Data:
** Begin **

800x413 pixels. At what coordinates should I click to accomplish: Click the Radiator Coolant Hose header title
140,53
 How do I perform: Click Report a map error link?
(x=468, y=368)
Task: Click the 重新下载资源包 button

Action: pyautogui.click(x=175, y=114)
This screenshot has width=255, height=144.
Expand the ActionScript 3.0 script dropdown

** End **
** Begin **

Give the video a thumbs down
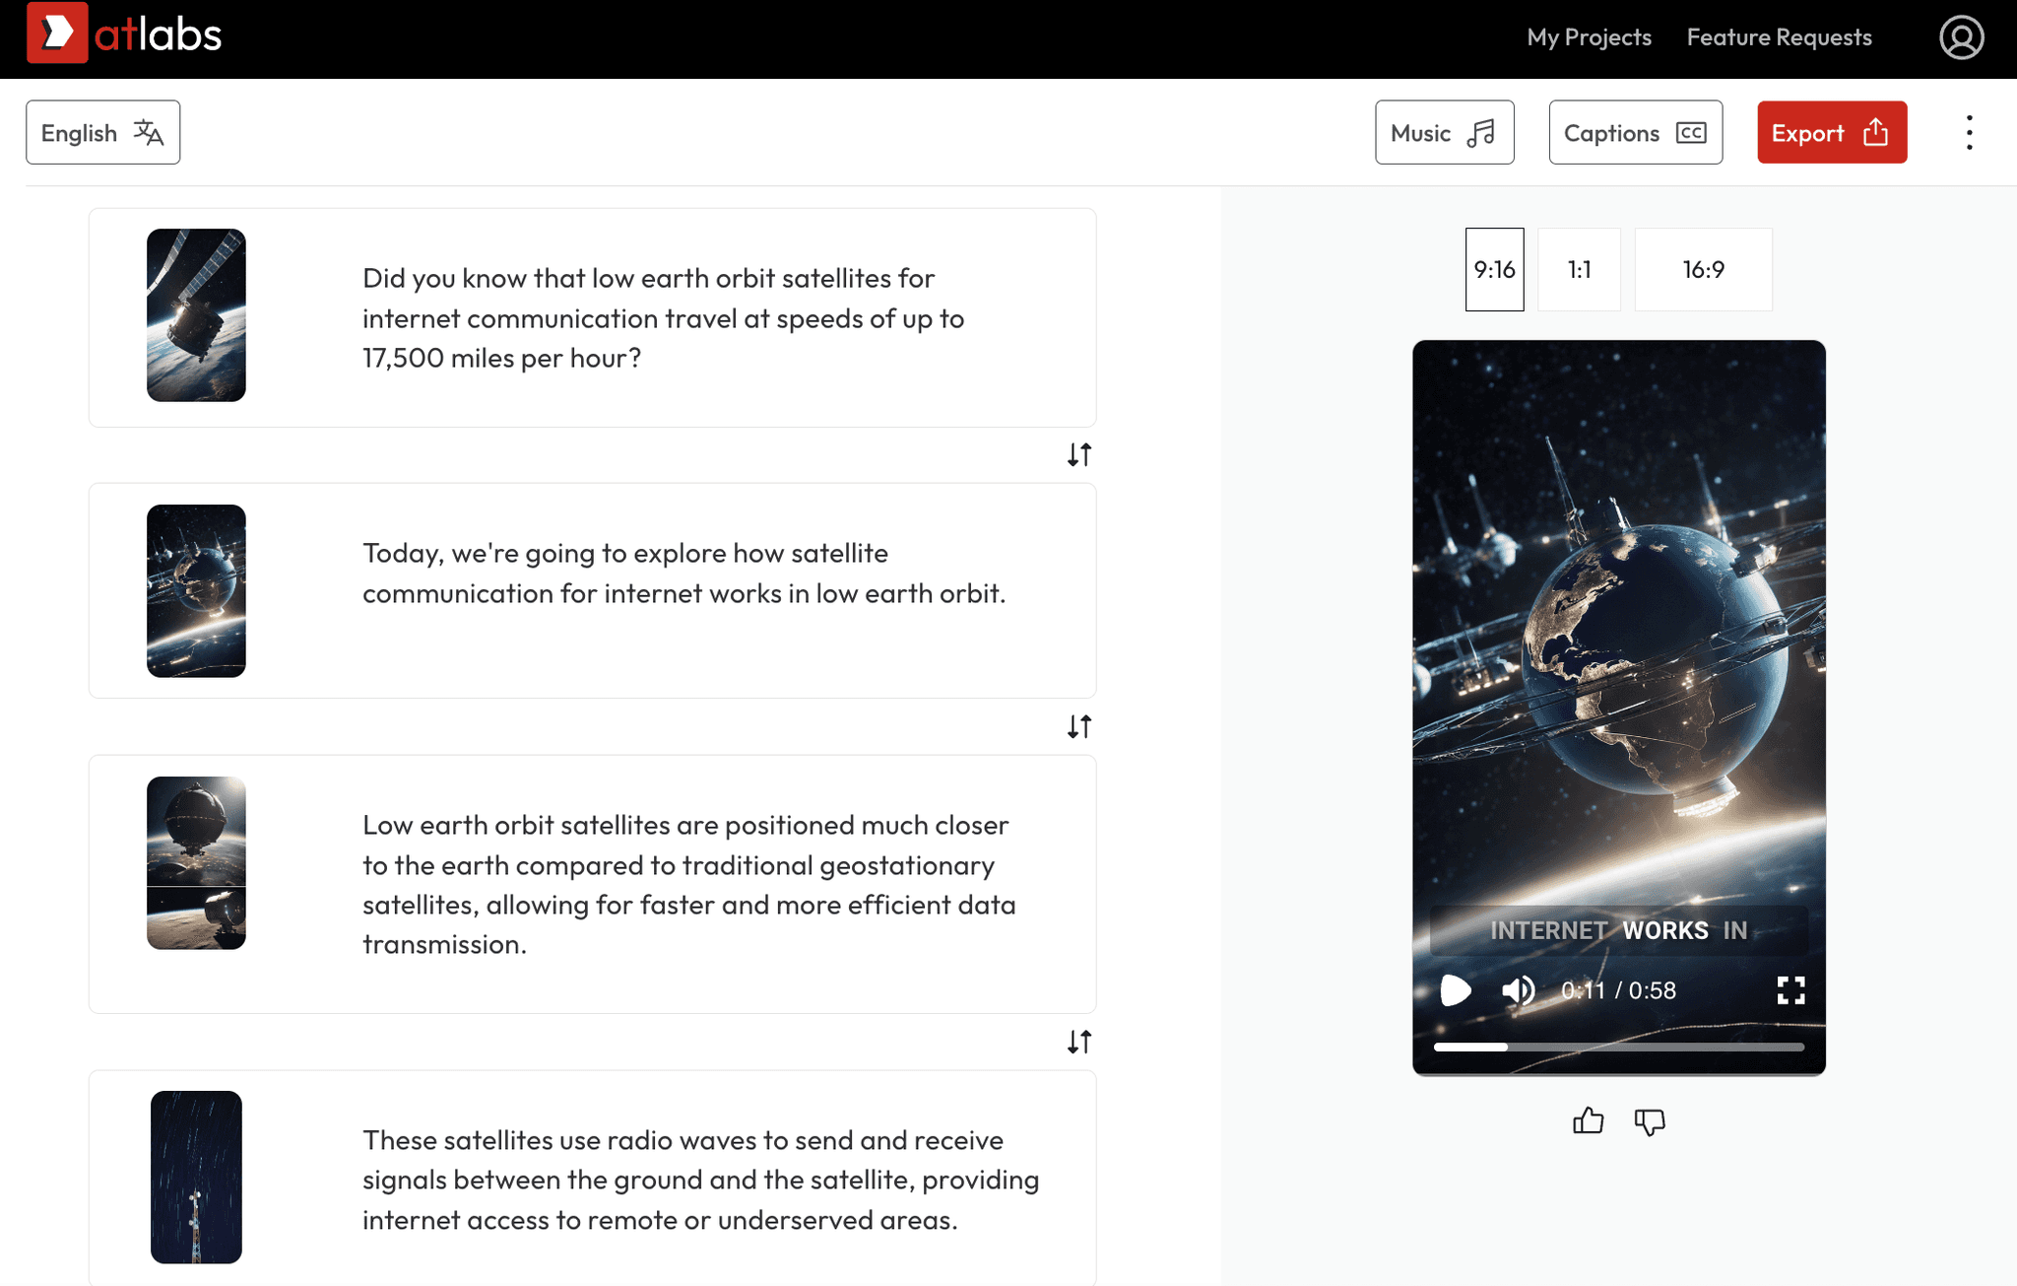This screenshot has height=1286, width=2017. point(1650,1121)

** End **

Written instruction:
Please edit the rows between the lines holding "800x413 pixels. At" and "Expand the ActionScript 3.0 script dropdown", inclusive, changing "dropdown" to "drop-down menu" and leaving everything else as it is. Return only those rows.

Final answer:
800x413 pixels. At what coordinates should I click to accomplish: Click the Radiator Coolant Hose header title
140,53
 How do I perform: Click Report a map error link?
(x=468, y=368)
Task: Click the 重新下载资源包 button

Action: pyautogui.click(x=175, y=114)
This screenshot has width=255, height=144.
Expand the ActionScript 3.0 script drop-down menu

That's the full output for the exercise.